A use-case example: To demonstrate how risky expired domains can be, let’s look at a recent case I came across. This instance involved an active script that kept on loading information from an inactive domain. That expired domain was available for purchase for only $79. A gift for hackers. If it would have been exposed, any attacker would take advantage of this “bargain” within seconds.
Ex-domains: Be Alerted When It’s No Longer Active!
Here’s a scenario that many of us are familiar with: your website has been using a third-party script over the last few years and for some reason, the related third-party domain became inactive. As it often happens, the digital team didn’t remove the third-party code from the website. Due to this, the installed technology is still sending requests to this remote domain.
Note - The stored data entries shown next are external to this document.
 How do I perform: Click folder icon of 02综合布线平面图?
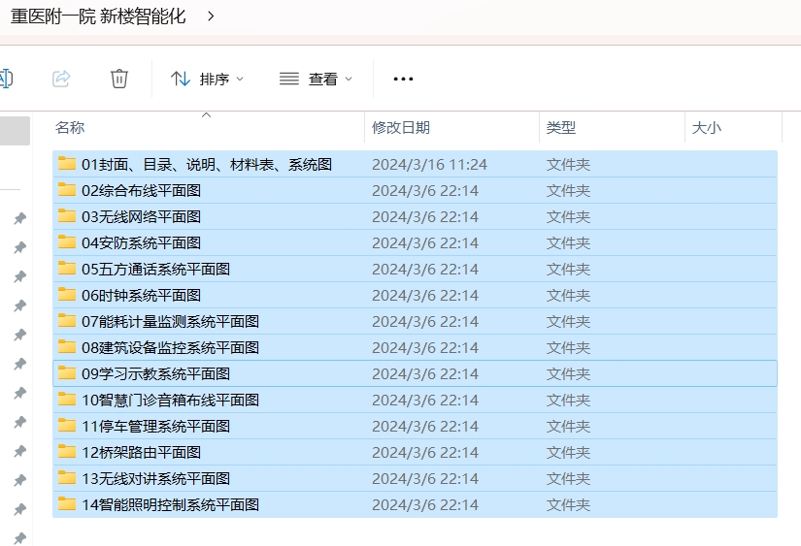coord(67,190)
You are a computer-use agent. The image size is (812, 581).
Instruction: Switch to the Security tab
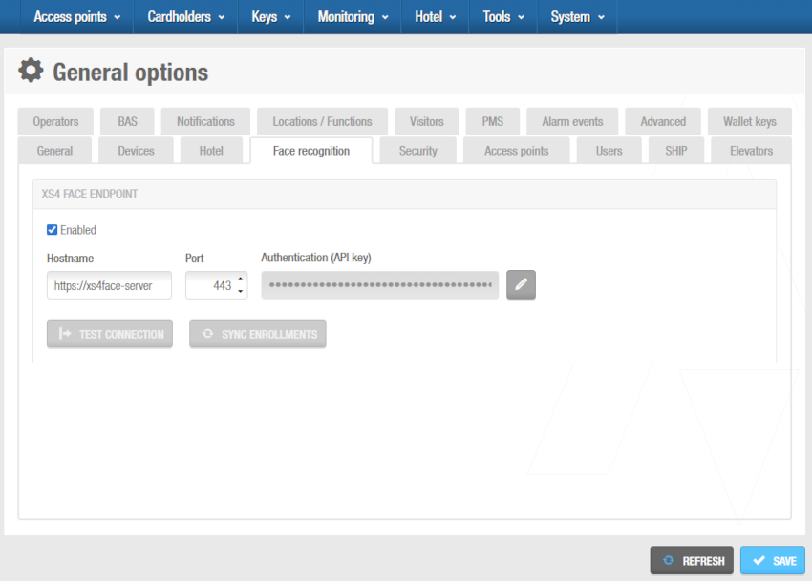pos(417,151)
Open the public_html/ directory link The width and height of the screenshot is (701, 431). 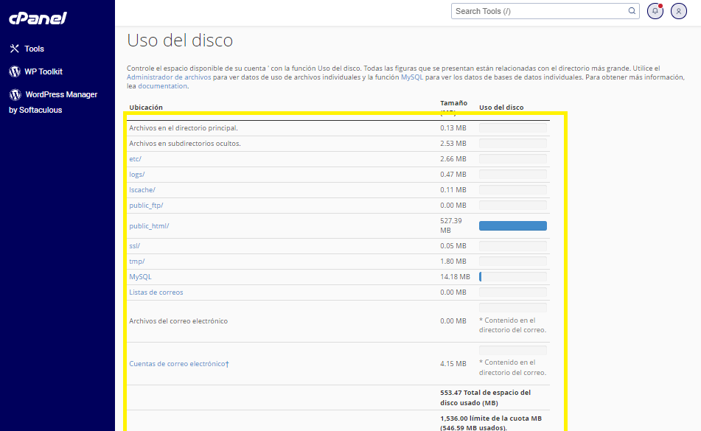pyautogui.click(x=149, y=226)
No harm so far. Well, this is assuming you are lucky.
There are a few reasons to be worried. The first reason is that information is still being delivered to a vendor you no longer work with. This raises confidentiality issues as well as serious privacy challenges. The second reason, and probably the most alarming one, is the possibility of being breached. In this case, the scenario is simple: Over a period of time, this domain will be available for purchase again, meaning that whoever buys the domain, will automatically gain an active connection to your website. As you know, this is exactly what hackers are looking for. Unsurprisingly, attackers use many tools to detect such ex-domains, some easily accessible. These active connections can create two types of risks: sensitive data leakage and malicious script injection.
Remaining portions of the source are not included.